By the time of our final case, 1928, the LSWR had been merged into the Southern Railway, then responsible for Guildford station. On 7 January 1928, driver AE Powell was oiling his engine. To get access to all the moving parts which required oil, he had to go underneath the engine, and up into some of the motion. Whilst doing so, he asked the fireman to change the gearing on the engine. Unfortunately, and unexpectedly, as he did so, the engine moved, crushing Powell and killing him.
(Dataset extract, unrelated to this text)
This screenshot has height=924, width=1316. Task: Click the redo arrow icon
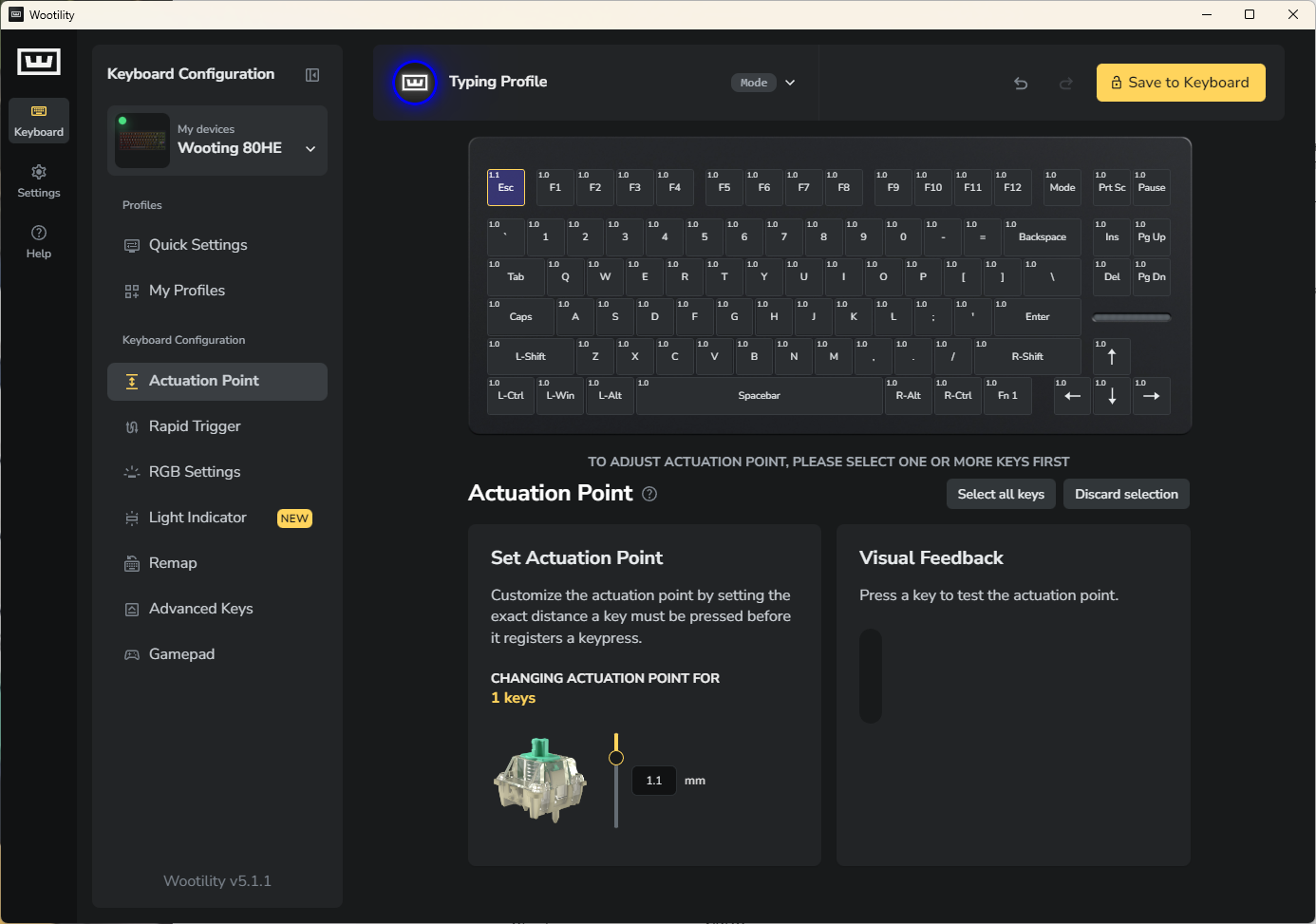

There were a number of issues that came out in the investigation, including that there was enough steam in the engine for it to move if the regulator (the steam engine’s ‘accelerator’) were ‘on’. Tragically, it had been left slightly on; at the same time, the engine’s brake had not been applied. On the latter point, the accident investigation noted that on this class of steam engine the handbrake was wound in the opposite direction to all others – with a potential for confusing when the brake was applied with it being unapplied. It was recommended that the Southern Railway address the issue to avoid future confusion.

 

From Guildford to railway staff across the whole network

Needless to say, these were only a few of the railway staff who featured, either for Guildford directly, or who were members of the ASRS Union’s Guildford branch. There were plenty more staff accidents, some of which were recorded and have made into in our project. Many other accidents might have been recorded at the time, but the records no longer survive.

Regardless, even picking a few cases gives a sense of the variety of people and jobs undertaken at the station. It also gives a sense of the potential for the Railway Work, Life & Death project to help us understand railway history in a way that better integrates the people. After all, without these accident records and our project’s work, would anyone today have heard of these Guildford railway workers or their stories?

These weren’t exceptional people. They were the sort of people who get forgotten, and incidents that are left out of official histories. Yet the railway system wouldn’t function without these workers, and their colleagues. These are the past railway people we can celebrate during Railway 200. As we said, these aren’t easy incidents to remember – but it’s vital that we do so, during Railway 200 and beyond!